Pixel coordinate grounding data
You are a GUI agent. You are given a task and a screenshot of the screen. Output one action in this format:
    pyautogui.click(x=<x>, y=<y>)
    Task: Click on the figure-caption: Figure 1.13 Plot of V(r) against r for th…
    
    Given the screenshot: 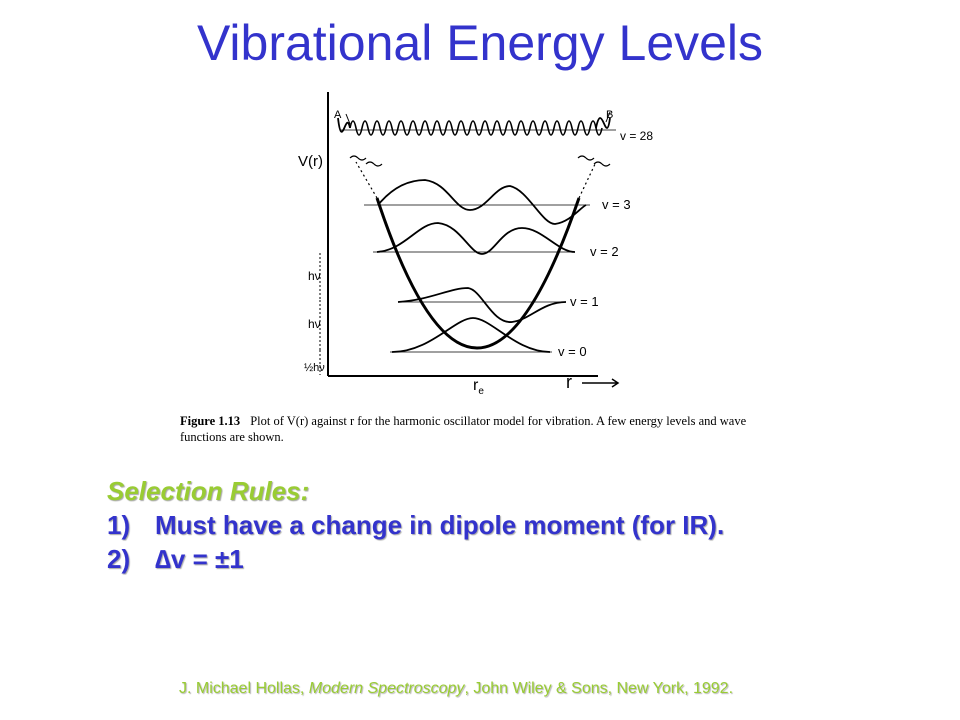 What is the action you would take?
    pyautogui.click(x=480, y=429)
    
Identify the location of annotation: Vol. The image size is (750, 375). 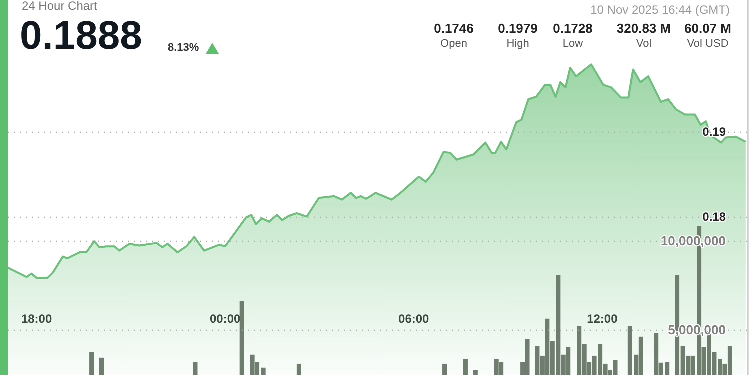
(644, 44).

WHAT TO WORK ON:
Put the records from the first line through the line containing "Task: Click on", both ends included, into a Markdown table with the columns Row and Line. Leave out any blank lines.

TASK RESULT:
| Row | Line |
|---|---|
| 1 | You are a GUI agent. You are given a task and a screenshot of the screen. Output one action in this format: |
| 2 |     pyautogui.click(x=<x>, y=<y>) |
| 3 |     Task: Click on the figure-caption: Figure 1.13 Plot of V(r) against r for th… |